The Kolmogorow Complexity is sometimes also called Algorithmic Complexity or Descriptive Complexity , but must not be confused with the time or space complexity of algorithms . The designation Algorithmic Information Content is somewhat more precise , which also establishes the connection to the concept of information content according to Shannon. A related, but clearly demarcated approach is the algorithmic depth , which refers to the effort that has to be made to generate or decrypt a particular message. The algorithmic information theory of Gregory Chaitin clarified the approach Kolmogorov in relation to the machine model . With the Minimum Description Length, Jorma Rissanen describes a similar concept that is based on the compression of the data.
example
An example for generating a sequence of 1000 zeros may illustrate the compression: The number 1000 can be represented (in binary form ) by 10 bits . Given a (constant) program for printing a sequence of zeros, the Kolmogorow complexity of a sequence of n zeros can be given as "constant + log ( n )":
Program Nullfolge (n) begin for i:= 1 to n // im Beispiel n = 1000 print "0" end
The above program can be encoded with a constant number of bits, e.g. B. as machine code or as a simple text file . The coding of the number n requires log (n) bits. The entire coding therefore requires "constant + log (n)" bits added together and thus significantly less than n bits for large n . Therefore the null sequence is compressible.

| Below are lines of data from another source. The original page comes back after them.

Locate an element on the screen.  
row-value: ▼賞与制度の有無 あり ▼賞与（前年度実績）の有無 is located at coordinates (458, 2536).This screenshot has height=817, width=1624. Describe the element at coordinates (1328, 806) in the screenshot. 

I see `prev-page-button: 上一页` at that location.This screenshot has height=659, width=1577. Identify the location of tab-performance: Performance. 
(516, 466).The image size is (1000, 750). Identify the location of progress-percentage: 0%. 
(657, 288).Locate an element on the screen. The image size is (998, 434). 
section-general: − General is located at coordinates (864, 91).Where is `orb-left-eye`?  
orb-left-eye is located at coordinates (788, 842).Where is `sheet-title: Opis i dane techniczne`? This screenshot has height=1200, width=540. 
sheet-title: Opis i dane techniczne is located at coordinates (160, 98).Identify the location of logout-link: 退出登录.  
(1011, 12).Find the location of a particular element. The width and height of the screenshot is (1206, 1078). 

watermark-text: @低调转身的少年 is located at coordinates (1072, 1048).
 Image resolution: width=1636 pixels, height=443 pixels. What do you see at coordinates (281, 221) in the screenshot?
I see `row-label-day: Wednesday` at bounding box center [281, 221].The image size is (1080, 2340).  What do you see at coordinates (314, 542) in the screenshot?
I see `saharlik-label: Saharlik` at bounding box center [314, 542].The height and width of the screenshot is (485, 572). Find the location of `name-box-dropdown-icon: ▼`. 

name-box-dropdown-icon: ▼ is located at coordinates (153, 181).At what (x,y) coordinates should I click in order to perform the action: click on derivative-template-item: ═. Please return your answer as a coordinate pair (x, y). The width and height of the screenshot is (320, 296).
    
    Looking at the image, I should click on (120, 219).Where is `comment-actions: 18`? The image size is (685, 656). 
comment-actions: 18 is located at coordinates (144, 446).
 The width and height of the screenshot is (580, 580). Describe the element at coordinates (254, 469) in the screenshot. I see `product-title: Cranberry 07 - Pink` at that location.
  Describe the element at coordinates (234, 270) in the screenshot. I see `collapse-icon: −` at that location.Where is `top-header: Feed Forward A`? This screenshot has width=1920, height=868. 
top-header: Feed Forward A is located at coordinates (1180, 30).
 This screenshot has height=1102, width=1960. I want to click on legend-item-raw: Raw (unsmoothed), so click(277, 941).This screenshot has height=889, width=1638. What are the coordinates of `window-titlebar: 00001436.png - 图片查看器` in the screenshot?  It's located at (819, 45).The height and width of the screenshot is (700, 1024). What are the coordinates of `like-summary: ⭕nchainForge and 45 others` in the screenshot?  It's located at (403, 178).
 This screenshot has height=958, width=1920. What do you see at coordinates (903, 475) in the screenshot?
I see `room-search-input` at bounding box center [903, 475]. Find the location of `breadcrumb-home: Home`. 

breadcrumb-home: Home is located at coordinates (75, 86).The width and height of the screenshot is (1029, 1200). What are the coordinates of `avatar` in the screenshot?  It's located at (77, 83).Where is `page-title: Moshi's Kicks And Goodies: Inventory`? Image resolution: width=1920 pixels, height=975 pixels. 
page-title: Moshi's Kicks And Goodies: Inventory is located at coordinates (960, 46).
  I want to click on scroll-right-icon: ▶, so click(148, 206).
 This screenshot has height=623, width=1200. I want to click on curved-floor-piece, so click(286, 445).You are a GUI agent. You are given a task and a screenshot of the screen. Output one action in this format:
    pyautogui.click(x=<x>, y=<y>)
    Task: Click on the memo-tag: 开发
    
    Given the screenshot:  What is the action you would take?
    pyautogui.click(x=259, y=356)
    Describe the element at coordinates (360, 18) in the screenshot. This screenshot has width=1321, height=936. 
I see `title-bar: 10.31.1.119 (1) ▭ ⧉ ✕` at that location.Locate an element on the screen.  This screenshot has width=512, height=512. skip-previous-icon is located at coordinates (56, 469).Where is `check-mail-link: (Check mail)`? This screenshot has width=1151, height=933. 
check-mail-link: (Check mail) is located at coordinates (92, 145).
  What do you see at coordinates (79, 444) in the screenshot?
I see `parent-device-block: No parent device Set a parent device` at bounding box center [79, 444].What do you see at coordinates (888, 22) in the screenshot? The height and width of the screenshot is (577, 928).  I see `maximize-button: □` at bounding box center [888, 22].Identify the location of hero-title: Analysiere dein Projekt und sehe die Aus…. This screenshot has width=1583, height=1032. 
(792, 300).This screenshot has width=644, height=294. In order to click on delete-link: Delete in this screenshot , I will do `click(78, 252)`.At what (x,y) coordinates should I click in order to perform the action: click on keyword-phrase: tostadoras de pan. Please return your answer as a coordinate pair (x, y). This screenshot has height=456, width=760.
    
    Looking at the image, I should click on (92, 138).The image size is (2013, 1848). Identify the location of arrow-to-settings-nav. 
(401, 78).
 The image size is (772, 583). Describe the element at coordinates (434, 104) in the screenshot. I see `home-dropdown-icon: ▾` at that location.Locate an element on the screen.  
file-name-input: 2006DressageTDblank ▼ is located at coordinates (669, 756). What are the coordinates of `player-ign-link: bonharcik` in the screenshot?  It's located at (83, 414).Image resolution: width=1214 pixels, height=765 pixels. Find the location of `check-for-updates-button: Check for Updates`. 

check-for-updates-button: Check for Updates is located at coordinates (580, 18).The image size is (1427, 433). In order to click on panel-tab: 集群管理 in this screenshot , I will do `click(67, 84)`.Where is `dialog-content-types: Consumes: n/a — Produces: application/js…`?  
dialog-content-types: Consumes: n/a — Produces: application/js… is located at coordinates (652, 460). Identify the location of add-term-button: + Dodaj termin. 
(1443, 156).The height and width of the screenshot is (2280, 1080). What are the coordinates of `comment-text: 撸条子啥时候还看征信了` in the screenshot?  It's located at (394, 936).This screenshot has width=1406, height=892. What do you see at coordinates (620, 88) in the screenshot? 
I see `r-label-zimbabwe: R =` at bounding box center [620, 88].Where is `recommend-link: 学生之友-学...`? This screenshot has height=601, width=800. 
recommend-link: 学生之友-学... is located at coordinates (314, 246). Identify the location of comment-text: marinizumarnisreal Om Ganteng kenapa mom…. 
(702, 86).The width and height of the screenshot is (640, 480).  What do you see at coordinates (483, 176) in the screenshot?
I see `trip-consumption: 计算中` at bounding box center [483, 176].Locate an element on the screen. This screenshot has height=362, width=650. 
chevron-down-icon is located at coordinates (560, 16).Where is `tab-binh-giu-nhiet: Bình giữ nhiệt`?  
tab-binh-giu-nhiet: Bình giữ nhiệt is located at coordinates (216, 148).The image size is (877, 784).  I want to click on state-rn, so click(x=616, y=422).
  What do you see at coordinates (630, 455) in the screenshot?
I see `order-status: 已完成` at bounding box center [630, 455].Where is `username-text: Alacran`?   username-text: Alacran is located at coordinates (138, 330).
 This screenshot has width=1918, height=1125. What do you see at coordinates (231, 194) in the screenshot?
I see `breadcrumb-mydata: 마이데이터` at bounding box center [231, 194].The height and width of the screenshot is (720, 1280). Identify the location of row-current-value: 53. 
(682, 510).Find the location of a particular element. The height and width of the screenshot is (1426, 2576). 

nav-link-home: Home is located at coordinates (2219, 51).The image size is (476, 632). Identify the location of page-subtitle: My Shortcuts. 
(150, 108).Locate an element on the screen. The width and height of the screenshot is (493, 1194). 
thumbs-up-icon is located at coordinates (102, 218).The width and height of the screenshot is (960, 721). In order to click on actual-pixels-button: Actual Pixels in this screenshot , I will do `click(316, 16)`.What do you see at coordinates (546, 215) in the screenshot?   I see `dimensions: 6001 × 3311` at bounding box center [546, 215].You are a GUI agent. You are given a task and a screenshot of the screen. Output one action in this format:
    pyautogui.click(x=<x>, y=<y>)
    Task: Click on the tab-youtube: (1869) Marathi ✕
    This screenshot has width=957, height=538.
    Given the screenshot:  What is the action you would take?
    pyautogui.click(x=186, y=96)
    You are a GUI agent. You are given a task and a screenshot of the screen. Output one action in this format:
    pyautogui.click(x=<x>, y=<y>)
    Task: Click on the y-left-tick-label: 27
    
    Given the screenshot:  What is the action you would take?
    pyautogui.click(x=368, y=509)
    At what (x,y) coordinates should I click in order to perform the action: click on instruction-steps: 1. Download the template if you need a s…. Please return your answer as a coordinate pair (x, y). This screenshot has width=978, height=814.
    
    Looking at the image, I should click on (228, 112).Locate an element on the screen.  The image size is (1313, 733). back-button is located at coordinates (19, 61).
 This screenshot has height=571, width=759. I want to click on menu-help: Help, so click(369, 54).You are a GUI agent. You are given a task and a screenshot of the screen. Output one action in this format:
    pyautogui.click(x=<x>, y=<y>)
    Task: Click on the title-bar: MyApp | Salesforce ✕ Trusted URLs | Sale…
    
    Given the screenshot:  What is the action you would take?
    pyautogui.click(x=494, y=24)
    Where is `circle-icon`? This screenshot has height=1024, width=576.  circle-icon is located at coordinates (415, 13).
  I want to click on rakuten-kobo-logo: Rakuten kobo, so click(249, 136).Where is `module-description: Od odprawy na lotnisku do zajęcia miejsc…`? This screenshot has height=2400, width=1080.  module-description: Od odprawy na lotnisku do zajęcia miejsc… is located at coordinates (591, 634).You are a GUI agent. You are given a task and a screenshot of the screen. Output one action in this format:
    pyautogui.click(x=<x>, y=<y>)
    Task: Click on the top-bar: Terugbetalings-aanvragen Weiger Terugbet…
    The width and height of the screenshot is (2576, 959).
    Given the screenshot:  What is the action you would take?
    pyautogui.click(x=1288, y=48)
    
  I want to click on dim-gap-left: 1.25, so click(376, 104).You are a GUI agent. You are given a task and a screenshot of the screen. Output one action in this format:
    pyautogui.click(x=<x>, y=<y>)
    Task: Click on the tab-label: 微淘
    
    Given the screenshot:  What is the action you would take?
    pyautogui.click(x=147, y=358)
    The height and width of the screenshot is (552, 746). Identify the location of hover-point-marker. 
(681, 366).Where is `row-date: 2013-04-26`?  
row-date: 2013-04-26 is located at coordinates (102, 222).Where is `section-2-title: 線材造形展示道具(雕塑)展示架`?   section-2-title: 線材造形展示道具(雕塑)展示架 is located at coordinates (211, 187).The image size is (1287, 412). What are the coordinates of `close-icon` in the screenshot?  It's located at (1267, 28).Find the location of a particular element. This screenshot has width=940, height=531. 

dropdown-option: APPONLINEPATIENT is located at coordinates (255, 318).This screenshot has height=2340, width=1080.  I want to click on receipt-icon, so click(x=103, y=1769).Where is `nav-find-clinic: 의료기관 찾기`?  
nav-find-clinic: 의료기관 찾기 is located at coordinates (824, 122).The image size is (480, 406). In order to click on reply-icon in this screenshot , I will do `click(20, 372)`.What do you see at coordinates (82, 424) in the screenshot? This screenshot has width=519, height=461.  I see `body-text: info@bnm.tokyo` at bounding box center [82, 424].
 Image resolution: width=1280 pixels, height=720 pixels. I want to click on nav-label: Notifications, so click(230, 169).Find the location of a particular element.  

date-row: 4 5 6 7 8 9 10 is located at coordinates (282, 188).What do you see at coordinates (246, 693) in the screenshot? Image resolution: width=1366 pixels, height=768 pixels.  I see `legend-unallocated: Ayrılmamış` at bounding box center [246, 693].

The following illustration illustrates the compressibility:
Program Nullfolge (n)00000000000000000000000000000 0begin00000000000000000000000000000000000000000000 00for i:= 1 to n0000000000000000000000000000000000 000print "0"00000000000000000000000000000000000000 0end0000000000000000000000000000000000000000000000 00000000000000000000000000000000000000000000000000 00000000000000000000000000000000000000000000000000 00000000000000000000000000000000000000000000000000 00000000000000000000000000000000000000000000000000 00000000000000000000000000000000000000000000000000 00000000000000000000000000000000000000000000000000 00000000000000000000000000000000000000000000000000 00000000000000000000000000000000000000000000000000 00000000000000000000000000000000000000000000000000 00000000000000000000000000000000000000000000000000 00000000000000000000000000000000000000000000000000 00000000000000000000000000000000000000000000000000 00000000000000000000000000000000000000000000000000 00000000000000000000000000000000000000000000000000 00000000000000000000000000000000000000000000000000
The program that generates the sequence with 1000 zeros takes up hardly more than 5% of the sequence itself.
Coincidence or order?
However, there are (in this sense) only seemingly random sequences of numbers . For example, there is a short program that generates the decimal expansion of the circle number Pi with any precision. This also results in a complexity of the form "constant + log ( n )", where n indicates the accuracy of the representation.
calculation
The Kolmogorow complexity cannot be calculated, but it can be recursively enumerated from above .
Applications
Today Kolmogorov complexity finds application in computer science , biology and other sciences that consider structures or information.
- Data compression
- Definition of randomness in strings
literature
- Ming Li , Paul Vitányi : An Introduction to Kolmogorov Complexity and Its Applications. 3. Edition. Springer-Verlag, New York 2008, ISBN 978-0-387-33998-6 , doi : 10.1007 / 978-0-387-49820-1
- Juraj Hromkovic : Theoretical Computer Science. Formal languages, predictability, complexity theory, algorithms, communication and cryptography. 3rd revised and expanded edition. Teubner Verlag, Wiesbaden 2007, ISBN 978-3-8351-0043-5 ( guidelines for computer science ).